* THE TASKS
(1) In the forum thread about the slow MySQL subquery, what program was used to convert the data from Visual FoxPro to MySQL?
(2) Starting at the beginning of the listing and ending at the line containing "ホームカミングデー (287, 2374)", rewrite those lines with "target" changed to "item" and everything else left as it is. Omit the pictures.

---------- TEXT ----------

I'm converting a PHP app from using Visual FoxPro as the database
backend to using MySQL as the backend. I'm testing on MySQL 4.1.22 on
Mac OSX 10.4. The end application will be deployed cross platform and
to both 4.x and 5.x MySQL servers.
This query returned 21 records in .27 seconds.
SELECT zip FROM zipcodes WHERE
degrees(acos(sin(radians(39.0788994))*sin(radians(latitude))+
cos(radians(39.0788994))*cos(radians(latitude))*cos(radians(-77.1227036-longitude))))*60*1.1515
< 5
This query returned 21442 records in 1.08 seconds.
SELECT custzip FROM customers
This query is still running half an hour later, with a Time of 2167
and a State of "Sending Data" (according to the mysql process list)
SELECT custzip FROM customers WHERE custzip IN (SELECT zip FROM
zipcodes WHERE degrees(acos(sin(radians(39.0788994))*sin(radians(latitude))+
cos(radians(39.0788994))*cos(radians(latitude))*cos(radians(-77.1227036-longitude))))*60*1.1515
< 5)
When I try to EXPLAIN the query it gives me the following...
id,select-type,table,type,possible-keys,key,key-len,ref,rows,Extra
1,PRIMARY,customers,index,NULL,cw-custzip,30,NULL,21226,Using where; Using index
2,DEPENDENT SUBQUERY,zipcodes,ALL,NULL,NULL,NULL,NULL,42144,Using where
If it matters both tables are INNODB and both customers.custzip and
zipcodes.zip are indexed. We used a program called DBConvert from
DMSoft to convert the data so it's "exactly" the same on both the VFP
side and the MySQL side. With all that in mind... VFP returns the
exact same query in 5-10 seconds and that includes render time in the
web browser.
By comparison... the query WHERE id IN (SELECT id FROM phone WHERE
phonedate >= '2001-01-01' AND phonedate <= '2009-06-18') returns
almost instantly.
I'm at a complete loss... The suggestions I've seen online for
optimizing Dependent Subquery's basically revolve around changing it
from a sub-query to a join but that would require more
re-architecturing than I want to do... (Unless I'm forced) Especially
since more than a few of those solutions suggested precalculating the
distance between zipcodes which only works if the distances are known
(only allow 10, 50 and 100 mile radi for example)
Any ideas?
Thanks in advance!
Matt
Re: Half Hour Sub-query in MySQL vs. 5 Seconds in VFP? by Johnny Withers on
2009-06-19T02:31:29+00:00
I often find doing the IN (subquery...) is really slow versus doing a join:
SELECT cutzip
FROM customers
INNER JOIN zipcodes ON customers.zipcode=zipcodes.zip
WHERE
degrees(acos(sin(radians(39.0788994))

---------- ENTRIES PROVIDED ----------

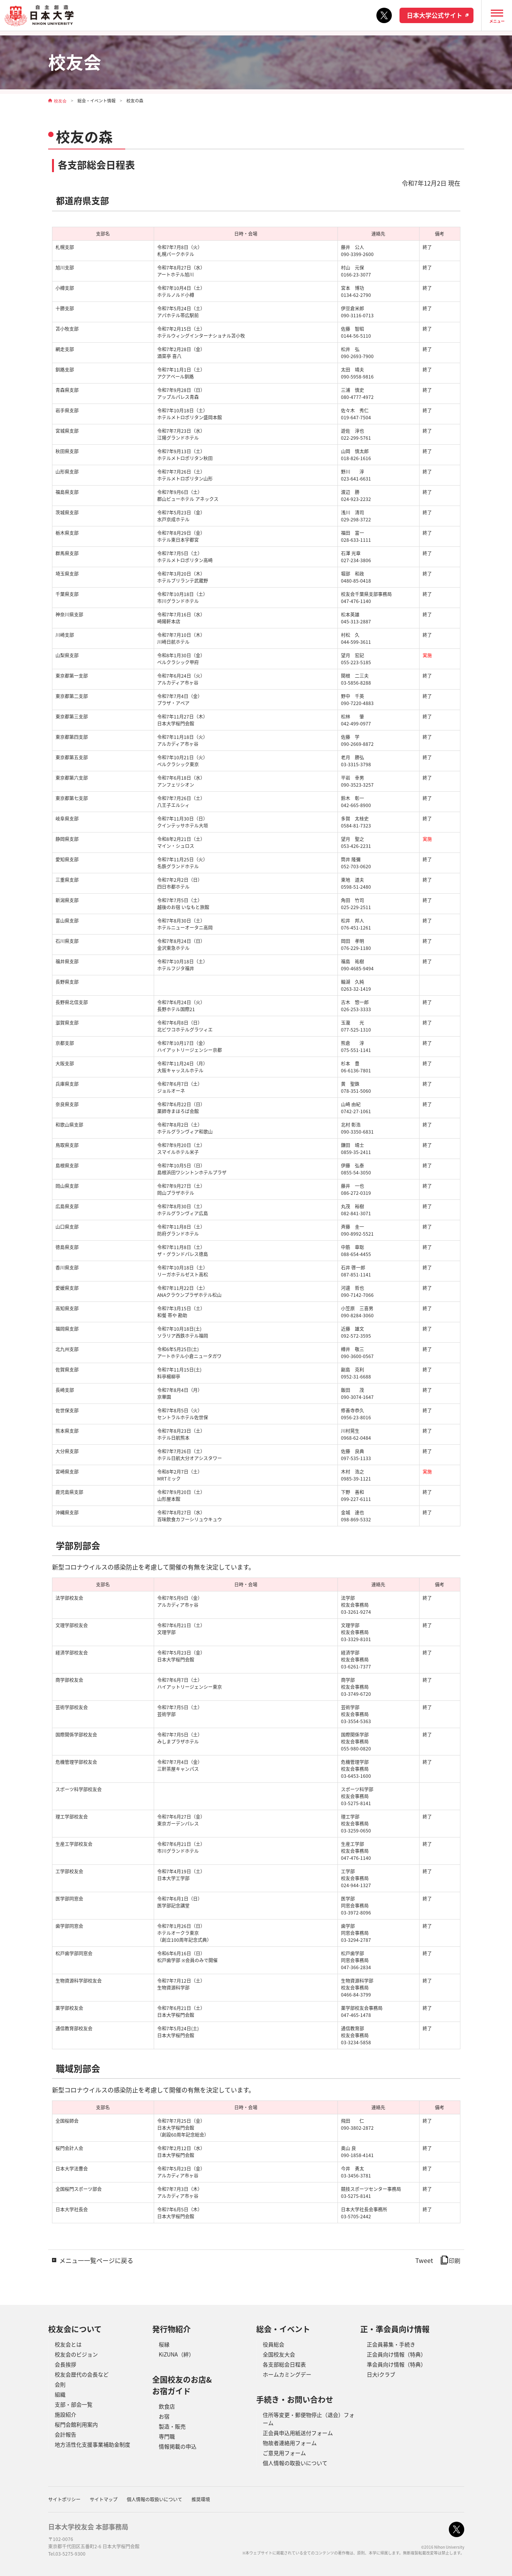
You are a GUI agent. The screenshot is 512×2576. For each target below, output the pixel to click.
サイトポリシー (64, 2499)
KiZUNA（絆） (176, 2354)
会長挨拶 (65, 2364)
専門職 (167, 2436)
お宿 (164, 2416)
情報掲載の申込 (177, 2446)
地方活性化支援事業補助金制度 (92, 2444)
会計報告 (65, 2434)
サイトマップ (104, 2499)
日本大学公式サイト (434, 15)
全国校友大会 (279, 2354)
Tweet (424, 2260)
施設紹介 (65, 2414)
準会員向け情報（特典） (396, 2364)
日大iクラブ (381, 2374)
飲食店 (167, 2406)
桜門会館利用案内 (76, 2424)
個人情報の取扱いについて (295, 2463)
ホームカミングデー (287, 2374)
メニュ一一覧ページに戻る (96, 2260)
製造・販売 (172, 2426)
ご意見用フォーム (284, 2453)
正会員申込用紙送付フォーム (298, 2433)
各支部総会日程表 (284, 2364)
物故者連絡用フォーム (290, 2443)
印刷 (450, 2260)
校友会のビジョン (76, 2354)
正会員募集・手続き (391, 2344)
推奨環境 (200, 2499)
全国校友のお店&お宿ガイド (182, 2385)
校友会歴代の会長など (82, 2374)
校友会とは (68, 2344)
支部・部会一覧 (73, 2404)
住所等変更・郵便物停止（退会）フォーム (308, 2419)
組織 (60, 2394)
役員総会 (273, 2344)
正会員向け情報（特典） (396, 2354)
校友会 (60, 101)
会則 (60, 2384)
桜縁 (164, 2344)
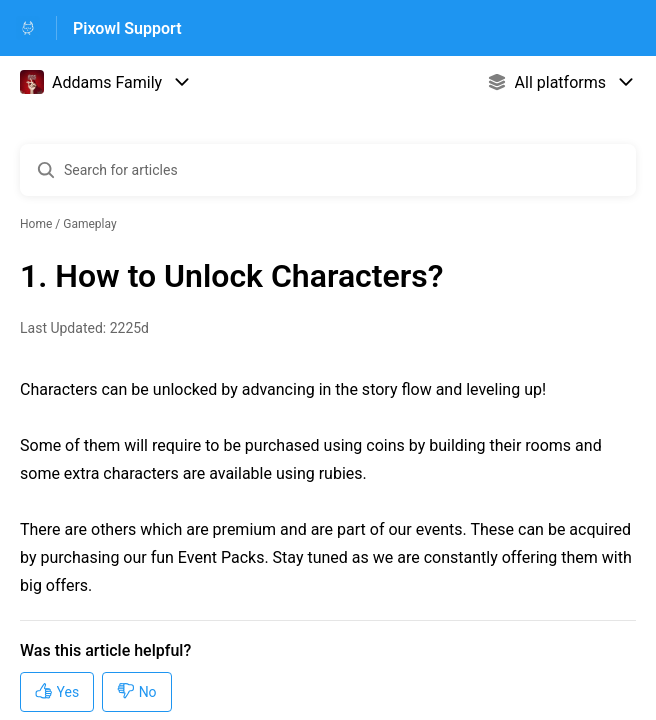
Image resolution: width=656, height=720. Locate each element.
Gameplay (89, 224)
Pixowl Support (127, 28)
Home (36, 224)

----------

* LIST OF SOLUTIONS
(1) DBConvert from DMSoft

(2)
You are a GUI agent. The screenshot is 512×2576. For each item below, output the pixel to click.
サイトポリシー (64, 2499)
KiZUNA（絆） (176, 2354)
会長挨拶 (65, 2364)
専門職 (167, 2436)
お宿 (164, 2416)
情報掲載の申込 (177, 2446)
地方活性化支援事業補助金制度 (92, 2444)
会計報告 (65, 2434)
サイトマップ (104, 2499)
日本大学公式サイト (434, 15)
全国校友大会 (279, 2354)
Tweet (424, 2260)
施設紹介 (65, 2414)
準会員向け情報（特典） (396, 2364)
日大iクラブ (381, 2374)
飲食店 (167, 2406)
桜門会館利用案内 (76, 2424)
個人情報の取扱いについて (295, 2463)
ホームカミングデー (287, 2374)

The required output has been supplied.